**PROBLEM REQUIREMENTS**.
Scan the records below for the line with "This screenshot has width=1536, height=461." and the line with "Click the red". Repeat those two lines and every line between them exactly, and nothing else.

**INPUT FOR THIS TASK**.

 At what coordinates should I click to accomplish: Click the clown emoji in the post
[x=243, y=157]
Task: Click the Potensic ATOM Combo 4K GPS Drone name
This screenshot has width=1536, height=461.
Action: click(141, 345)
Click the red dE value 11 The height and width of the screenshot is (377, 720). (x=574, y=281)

...

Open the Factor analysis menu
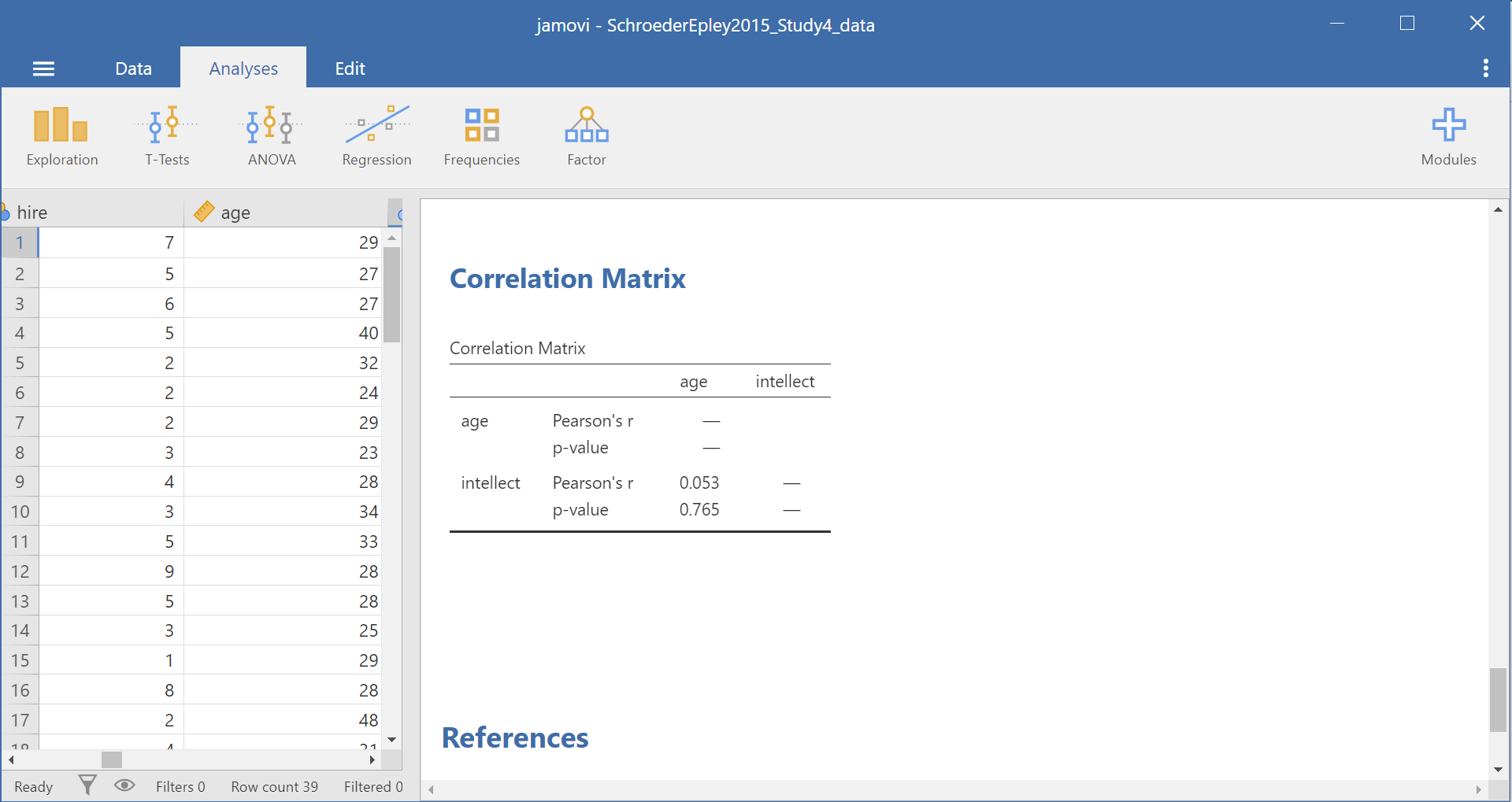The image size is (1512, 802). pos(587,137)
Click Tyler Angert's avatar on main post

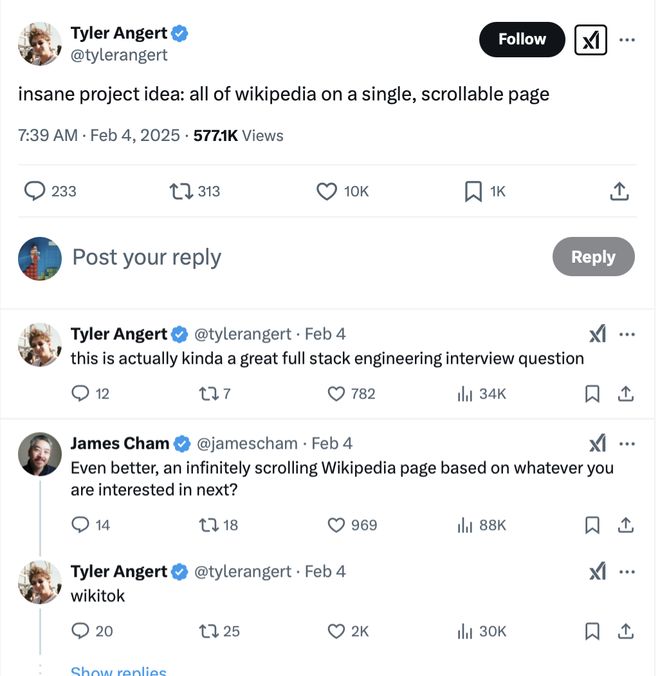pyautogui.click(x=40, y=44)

**ANSWER TO THIS EXERCISE**.
This screenshot has width=1536, height=461.
Action: click(141, 345)
Click the red dE value 11 The height and width of the screenshot is (377, 720). (x=574, y=281)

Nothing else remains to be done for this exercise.